C’est après les combats qu’interviendra Charles de Foucauld. Installé en Afrique du Nord, l’ancien saint-cyrien fêtard et trappiste ascétique rejoint les blessés et se met à leur service pour les soigner, les consoler et leur donner les sacrements. Il restera plusieurs semaines à leurs côtés. On raconte que pas un des blessés soignés par Charles de Foucauld ne mourra de la suite de ses blessures, ce qui aurait pu être considéré comme un miracle pour sa canonisation. Le petit frère universel remplacera donc le grand saint Antoine en tant que patron de la chapelle.

« Ce n’est pas une lubie du chef de corps ou de l’aumônier, même si la vie de l’aumônier, en immersion auprès des légionnaires, ressemble à celle de Charles de Foucauld, en immersion auprès des Touaregs », sourit  le Père Chapeau, qui se réjouit  que l’actualité lui fasse un clin-Dieu : l’ermite bienheureux de Tamanrasset a le bon goût d’être canonisé plus de cent ans après son martyre, en mai 2022, alors que les travaux de sa chapelle devraient être  bien avancés. Il rêve aussi de pouvoir faire réaliser un vitrail représentant le (futur) saint soignant les légionnaires blessés.

Pour les légionnaires, ce choix non plus n’est pas neutre. Particulièrement pour l’adjudant-chef Yannick : « Aussi loin que je me souvienne, la fête régimentaire a toujours été associée à Charles de Foucauld. Moi, j’ai passé onze ans sous anonymat à la Légion, et mon prénom d’emprunt était… Foucault. Avec un ”t”. »
Il n’y a pas de hasard, conclura le légionnaire.

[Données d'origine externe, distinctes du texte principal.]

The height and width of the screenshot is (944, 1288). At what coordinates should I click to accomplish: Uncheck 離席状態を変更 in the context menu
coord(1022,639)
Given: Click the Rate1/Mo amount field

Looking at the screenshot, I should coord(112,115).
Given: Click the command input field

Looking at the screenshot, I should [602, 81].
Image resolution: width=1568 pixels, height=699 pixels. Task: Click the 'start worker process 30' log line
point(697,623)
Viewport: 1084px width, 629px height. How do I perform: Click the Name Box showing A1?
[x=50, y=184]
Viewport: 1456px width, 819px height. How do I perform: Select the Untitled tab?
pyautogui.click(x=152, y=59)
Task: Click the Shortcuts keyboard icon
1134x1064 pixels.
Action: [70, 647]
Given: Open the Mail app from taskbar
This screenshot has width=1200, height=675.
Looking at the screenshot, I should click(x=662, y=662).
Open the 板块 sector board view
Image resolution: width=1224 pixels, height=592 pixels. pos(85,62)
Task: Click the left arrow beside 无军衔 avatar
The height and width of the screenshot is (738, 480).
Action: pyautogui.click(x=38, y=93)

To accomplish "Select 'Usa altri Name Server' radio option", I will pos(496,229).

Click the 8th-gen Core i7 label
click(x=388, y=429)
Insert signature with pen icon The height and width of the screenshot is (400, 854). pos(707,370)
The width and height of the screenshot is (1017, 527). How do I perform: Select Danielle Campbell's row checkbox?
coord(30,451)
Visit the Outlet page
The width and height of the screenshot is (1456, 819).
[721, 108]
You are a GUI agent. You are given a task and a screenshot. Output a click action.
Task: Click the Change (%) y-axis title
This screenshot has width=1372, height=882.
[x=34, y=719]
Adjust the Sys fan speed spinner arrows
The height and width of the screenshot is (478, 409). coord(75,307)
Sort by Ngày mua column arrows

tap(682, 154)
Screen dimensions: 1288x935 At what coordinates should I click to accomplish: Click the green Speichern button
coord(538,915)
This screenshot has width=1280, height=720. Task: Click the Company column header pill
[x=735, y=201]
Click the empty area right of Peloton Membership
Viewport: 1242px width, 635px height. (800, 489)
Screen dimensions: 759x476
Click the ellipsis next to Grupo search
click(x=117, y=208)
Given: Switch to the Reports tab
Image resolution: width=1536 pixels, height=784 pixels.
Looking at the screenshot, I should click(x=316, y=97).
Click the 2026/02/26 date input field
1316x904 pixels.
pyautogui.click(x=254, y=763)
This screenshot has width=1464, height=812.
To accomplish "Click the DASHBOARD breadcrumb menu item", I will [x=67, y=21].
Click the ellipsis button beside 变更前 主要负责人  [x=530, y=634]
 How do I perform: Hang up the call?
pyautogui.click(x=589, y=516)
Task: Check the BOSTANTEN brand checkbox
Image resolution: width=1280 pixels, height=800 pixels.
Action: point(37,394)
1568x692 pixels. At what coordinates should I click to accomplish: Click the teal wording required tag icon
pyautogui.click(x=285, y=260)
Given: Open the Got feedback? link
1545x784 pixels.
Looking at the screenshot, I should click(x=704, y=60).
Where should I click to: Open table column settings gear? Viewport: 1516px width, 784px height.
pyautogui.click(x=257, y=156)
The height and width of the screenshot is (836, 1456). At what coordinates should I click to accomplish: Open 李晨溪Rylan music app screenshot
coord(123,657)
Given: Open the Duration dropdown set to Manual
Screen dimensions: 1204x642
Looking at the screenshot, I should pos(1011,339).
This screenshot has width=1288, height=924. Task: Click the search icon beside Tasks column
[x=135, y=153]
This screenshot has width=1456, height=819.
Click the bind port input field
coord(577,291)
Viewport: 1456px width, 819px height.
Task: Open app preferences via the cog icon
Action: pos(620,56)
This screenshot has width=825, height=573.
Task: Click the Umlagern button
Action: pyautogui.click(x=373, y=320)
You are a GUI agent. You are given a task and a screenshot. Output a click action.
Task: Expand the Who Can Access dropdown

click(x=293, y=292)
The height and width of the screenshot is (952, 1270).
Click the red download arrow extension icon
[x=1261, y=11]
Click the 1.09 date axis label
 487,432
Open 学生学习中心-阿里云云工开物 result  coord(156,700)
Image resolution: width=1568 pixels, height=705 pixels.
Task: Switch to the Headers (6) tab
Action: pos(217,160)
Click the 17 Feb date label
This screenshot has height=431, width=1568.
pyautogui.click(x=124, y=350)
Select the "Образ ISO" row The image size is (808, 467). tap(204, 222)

Il n’y a que la Providence.


Théophane Leroux


« La prière se passe de mots »

Forgée dans le métal de la guerre, sa foi est trempée dans la paix des brefs moments de recueillement qu’il réussit à s’offrir lorsque son emploi du temps le lui permet : une messe au cul d’un véhicule blindé dans les vents de sable maliens, une bénédiction de convoi… ou une pause dans la chapelle. « Parfois, la prière se passe de mots », souffle ce père de six enfants. « Il faut se replonger à l’intérieur de soi. Je me recentre sur ce qui m’a été offert : une femme merveilleuse, six enfants… Ça décuple l’envie de réussir. » Le grand saint Antoine, père des moines et patron des légionnaires, n’aurait sans doute rien à redire de cet apophtegme.

Moins expérimenté, le soldat Mehdi nous retrouve devant les portes de l’actuelle chapelle. Il sort d’une longue sieste – obligatoire, après vingt-quatre heures de garde sans interruption. Ce jeune homme d’origine marocaine sera baptisé au printemps prochain. Il recevra alors pour l’Église le nom d’Augustin, ce petit Nord-Africain devenu le plus grand théologien de tous les temps. « On peut prier partout, parce qu’on n’a pas souvent le temps de venir ici : je suis toujours en train de courir, de nettoyer mon arme… Mais c’est important d’avoir une chapelle, même pour ceux qui ne croient pas », explique le jeune homme de 21 ans, qui a tout quitté après les confinements successifs pour entrer dans les rangs verts et rouges. « On est vite à l’étroit ici, quand il y a des baptêmes ou des chapelles ardentes quand un camarade est décédé. » Lieu de pause dans un quotidien trépidant, de méditation, de réflexion, de recueillement, la future chapelle n’attend qu’une chose : qu’on puisse y faire des adorations nocturnes, pour que Dieu Lui-même aille jusqu’à dire, comme dans la chanson reprise par Gainsbourg : « Il m’a aimé toute la nuit, mon légionnaire. »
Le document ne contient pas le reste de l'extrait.